--- start of INPUT FOR THIS TASK ---
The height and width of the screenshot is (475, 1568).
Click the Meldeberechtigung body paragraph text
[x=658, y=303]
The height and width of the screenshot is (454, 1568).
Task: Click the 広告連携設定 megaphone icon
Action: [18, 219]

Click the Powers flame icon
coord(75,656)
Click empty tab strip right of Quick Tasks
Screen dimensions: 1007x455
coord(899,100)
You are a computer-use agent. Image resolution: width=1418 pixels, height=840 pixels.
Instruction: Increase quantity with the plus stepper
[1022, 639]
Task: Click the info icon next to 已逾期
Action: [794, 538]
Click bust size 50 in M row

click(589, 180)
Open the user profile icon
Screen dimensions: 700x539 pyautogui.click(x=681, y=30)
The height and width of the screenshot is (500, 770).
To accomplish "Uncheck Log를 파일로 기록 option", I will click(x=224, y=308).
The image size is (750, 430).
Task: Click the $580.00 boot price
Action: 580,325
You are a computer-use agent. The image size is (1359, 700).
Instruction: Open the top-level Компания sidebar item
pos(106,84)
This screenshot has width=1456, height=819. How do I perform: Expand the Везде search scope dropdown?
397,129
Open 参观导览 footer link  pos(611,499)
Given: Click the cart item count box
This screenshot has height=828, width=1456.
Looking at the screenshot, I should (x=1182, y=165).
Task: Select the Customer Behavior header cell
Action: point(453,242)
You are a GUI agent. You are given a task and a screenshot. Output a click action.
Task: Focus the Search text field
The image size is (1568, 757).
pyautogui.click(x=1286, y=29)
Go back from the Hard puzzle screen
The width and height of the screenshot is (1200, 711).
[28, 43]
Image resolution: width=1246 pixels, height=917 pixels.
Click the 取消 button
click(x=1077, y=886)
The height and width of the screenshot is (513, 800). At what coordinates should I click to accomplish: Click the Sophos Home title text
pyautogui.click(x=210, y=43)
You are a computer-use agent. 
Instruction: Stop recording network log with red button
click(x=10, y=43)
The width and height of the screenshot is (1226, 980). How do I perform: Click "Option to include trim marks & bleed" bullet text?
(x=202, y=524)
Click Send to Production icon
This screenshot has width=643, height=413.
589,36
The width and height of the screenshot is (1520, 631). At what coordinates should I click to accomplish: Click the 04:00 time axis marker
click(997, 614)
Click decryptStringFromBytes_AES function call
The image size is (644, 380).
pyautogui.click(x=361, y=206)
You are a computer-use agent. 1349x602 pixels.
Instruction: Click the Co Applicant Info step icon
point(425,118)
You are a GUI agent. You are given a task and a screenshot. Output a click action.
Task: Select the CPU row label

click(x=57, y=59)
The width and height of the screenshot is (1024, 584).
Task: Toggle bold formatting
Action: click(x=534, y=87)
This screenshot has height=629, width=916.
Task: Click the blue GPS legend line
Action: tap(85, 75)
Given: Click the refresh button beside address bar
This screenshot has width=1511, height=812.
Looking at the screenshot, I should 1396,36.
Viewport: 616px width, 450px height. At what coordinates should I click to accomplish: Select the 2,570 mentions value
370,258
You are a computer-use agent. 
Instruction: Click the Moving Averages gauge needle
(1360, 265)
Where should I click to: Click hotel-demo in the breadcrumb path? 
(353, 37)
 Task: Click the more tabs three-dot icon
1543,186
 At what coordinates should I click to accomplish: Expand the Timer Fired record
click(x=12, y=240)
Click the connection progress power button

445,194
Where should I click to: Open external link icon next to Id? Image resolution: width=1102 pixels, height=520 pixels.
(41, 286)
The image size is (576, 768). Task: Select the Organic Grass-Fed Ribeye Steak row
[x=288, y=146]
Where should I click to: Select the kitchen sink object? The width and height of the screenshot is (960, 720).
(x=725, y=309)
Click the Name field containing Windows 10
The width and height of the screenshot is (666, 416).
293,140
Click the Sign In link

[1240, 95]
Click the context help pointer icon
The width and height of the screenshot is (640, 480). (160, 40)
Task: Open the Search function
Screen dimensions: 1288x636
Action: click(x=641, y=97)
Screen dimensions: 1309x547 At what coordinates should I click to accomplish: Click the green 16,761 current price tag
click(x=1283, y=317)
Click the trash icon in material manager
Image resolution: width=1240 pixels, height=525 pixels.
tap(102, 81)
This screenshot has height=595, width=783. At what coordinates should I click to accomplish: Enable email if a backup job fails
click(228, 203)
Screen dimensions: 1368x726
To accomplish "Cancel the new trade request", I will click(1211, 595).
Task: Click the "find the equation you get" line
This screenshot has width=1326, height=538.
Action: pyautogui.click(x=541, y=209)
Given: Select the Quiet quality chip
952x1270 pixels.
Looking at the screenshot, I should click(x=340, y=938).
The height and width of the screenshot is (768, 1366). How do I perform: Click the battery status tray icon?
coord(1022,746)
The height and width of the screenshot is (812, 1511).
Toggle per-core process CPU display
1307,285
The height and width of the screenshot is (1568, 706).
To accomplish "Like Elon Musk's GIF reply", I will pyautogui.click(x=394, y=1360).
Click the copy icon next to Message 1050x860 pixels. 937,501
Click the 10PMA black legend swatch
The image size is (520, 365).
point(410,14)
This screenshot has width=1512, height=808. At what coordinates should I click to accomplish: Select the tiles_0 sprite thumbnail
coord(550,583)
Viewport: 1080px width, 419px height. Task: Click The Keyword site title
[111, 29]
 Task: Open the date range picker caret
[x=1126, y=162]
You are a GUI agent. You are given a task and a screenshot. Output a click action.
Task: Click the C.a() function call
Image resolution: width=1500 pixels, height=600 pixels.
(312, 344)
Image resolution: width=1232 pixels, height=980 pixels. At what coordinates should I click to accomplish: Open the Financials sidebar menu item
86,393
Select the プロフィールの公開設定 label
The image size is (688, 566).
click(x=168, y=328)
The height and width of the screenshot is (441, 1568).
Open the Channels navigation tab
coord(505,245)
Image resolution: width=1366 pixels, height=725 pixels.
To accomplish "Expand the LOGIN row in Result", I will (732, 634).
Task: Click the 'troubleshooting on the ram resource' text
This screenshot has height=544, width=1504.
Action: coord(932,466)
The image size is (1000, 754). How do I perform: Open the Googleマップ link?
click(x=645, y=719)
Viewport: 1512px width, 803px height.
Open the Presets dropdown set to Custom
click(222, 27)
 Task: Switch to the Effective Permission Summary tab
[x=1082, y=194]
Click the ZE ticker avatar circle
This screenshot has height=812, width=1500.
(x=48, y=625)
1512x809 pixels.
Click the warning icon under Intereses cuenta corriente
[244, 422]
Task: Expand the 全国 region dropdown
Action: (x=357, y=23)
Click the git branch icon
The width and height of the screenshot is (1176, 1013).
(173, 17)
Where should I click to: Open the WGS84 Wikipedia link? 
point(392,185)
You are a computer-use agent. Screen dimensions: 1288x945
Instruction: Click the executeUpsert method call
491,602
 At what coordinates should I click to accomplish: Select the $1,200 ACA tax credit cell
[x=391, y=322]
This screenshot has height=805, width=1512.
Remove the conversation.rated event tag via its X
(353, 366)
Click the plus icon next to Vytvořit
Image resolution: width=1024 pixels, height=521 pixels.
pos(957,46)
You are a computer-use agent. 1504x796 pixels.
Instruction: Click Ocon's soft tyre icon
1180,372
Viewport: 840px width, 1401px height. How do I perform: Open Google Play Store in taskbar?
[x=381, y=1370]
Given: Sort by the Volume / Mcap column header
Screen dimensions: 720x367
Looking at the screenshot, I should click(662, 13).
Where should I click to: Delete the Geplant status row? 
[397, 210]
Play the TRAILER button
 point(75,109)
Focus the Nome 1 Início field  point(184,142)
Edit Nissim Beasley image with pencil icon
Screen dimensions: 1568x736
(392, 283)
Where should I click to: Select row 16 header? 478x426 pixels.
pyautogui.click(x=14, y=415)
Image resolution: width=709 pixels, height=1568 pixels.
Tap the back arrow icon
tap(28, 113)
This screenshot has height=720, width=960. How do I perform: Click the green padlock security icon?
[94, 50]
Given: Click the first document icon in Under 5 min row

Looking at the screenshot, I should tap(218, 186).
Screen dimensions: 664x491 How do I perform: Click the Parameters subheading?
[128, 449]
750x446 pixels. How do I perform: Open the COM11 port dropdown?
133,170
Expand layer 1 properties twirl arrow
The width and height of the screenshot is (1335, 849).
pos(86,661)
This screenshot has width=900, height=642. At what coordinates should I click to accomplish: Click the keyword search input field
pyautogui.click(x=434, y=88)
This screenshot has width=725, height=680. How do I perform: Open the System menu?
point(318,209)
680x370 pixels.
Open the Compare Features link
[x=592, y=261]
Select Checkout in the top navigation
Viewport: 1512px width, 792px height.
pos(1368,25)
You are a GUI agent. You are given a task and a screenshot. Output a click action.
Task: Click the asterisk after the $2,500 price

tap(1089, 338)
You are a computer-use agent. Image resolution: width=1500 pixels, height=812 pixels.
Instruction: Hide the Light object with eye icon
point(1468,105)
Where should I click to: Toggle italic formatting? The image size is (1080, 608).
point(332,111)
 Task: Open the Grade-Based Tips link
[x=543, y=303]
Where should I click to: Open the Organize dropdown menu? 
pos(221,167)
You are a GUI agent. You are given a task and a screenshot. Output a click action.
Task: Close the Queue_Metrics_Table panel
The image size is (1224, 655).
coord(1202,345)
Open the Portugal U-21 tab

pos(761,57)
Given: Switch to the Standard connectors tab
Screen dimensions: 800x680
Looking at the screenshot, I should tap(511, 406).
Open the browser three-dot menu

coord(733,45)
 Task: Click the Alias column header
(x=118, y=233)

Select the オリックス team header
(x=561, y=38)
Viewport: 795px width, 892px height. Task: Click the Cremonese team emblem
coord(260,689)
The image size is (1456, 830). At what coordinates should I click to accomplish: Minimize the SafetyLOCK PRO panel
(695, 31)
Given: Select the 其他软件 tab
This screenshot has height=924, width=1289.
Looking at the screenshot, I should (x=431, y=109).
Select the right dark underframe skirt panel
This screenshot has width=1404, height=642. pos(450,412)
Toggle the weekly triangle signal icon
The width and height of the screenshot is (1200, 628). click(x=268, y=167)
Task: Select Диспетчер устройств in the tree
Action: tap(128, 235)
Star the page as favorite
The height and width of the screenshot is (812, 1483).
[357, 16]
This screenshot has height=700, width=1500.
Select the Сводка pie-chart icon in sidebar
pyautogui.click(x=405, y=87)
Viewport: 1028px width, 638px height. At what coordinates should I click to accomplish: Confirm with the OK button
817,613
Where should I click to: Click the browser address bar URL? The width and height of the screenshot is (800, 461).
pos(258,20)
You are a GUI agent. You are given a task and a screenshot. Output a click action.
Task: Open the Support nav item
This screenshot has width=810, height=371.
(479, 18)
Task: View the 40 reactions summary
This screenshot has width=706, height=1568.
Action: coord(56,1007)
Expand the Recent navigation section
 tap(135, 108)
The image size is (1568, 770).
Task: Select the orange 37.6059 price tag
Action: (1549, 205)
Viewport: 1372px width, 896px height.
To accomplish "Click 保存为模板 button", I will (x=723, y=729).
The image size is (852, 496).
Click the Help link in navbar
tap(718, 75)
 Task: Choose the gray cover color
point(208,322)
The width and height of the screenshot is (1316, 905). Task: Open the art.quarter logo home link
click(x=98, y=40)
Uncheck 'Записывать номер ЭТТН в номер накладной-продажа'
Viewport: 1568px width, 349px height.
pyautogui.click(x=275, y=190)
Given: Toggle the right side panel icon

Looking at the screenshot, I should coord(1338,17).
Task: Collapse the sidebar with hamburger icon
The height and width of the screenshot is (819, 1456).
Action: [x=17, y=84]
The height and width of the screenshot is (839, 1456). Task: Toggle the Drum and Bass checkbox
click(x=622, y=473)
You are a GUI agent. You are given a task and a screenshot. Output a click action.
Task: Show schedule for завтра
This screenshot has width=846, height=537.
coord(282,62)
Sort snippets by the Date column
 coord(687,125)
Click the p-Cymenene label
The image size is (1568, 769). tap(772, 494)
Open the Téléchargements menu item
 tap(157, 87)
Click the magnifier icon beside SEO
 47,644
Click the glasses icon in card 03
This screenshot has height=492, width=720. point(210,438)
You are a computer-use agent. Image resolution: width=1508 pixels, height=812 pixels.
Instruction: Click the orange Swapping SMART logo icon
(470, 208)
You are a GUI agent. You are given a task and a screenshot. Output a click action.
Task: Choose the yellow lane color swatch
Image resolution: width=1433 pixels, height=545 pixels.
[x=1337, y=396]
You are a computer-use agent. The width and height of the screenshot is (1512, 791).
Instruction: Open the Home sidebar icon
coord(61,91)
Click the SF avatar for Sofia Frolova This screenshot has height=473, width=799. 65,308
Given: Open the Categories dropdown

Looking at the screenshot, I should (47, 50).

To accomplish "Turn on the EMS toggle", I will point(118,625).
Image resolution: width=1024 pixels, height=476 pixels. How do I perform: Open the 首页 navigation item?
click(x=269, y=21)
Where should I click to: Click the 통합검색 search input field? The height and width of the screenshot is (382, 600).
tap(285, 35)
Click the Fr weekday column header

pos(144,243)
--- end of INPUT FOR THIS TASK ---
WHAT IS BEING ASKED: Convert the data above, from the line containing "Task: Click the more tabs three-dot icon" through the line containing "Action: pyautogui.click(x=541, y=209)", into a Markdown table with two columns, Row and Line, leaving out any blank lines.

FINAL RESULT:
| Row | Line |
|---|---|
| 1 |  Task: Click the more tabs three-dot icon |
| 2 | 1543,186 |
| 3 |  At what coordinates should I click to accomplish: Expand the Timer Fired record |
| 4 | click(x=12, y=240) |
| 5 | Click the connection progress power button |
| 6 | 445,194 |
| 7 | Where should I click to: Open external link icon next to Id? Image resolution: width=1102 pixels, height=520 pixels. |
| 8 | (41, 286) |
| 9 | The image size is (576, 768). Task: Select the Organic Grass-Fed Ribeye Steak row |
| 10 | [x=288, y=146] |
| 11 | Where should I click to: Select the kitchen sink object? The width and height of the screenshot is (960, 720). |
| 12 | (x=725, y=309) |
| 13 | Click the Name field containing Windows 10 |
| 14 | The width and height of the screenshot is (666, 416). |
| 15 | 293,140 |
| 16 | Click the Sign In link |
| 17 | [1240, 95] |
| 18 | Click the context help pointer icon |
| 19 | The width and height of the screenshot is (640, 480). (160, 40) |
| 20 | Task: Open the Search function |
| 21 | Screen dimensions: 1288x636 |
| 22 | Action: click(x=641, y=97) |
| 23 | Screen dimensions: 1309x547 At what coordinates should I click to accomplish: Click the green 16,761 current price tag |
| 24 | click(x=1283, y=317) |
| 25 | Click the trash icon in material manager |
| 26 | Image resolution: width=1240 pixels, height=525 pixels. |
| 27 | tap(102, 81) |
| 28 | This screenshot has height=595, width=783. At what coordinates should I click to accomplish: Enable email if a backup job fails |
| 29 | click(228, 203) |
| 30 | Screen dimensions: 1368x726 |
| 31 | To accomplish "Cancel the new trade request", I will click(1211, 595). |
| 32 | Task: Click the "find the equation you get" line |
| 33 | This screenshot has width=1326, height=538. |
| 34 | Action: pyautogui.click(x=541, y=209) |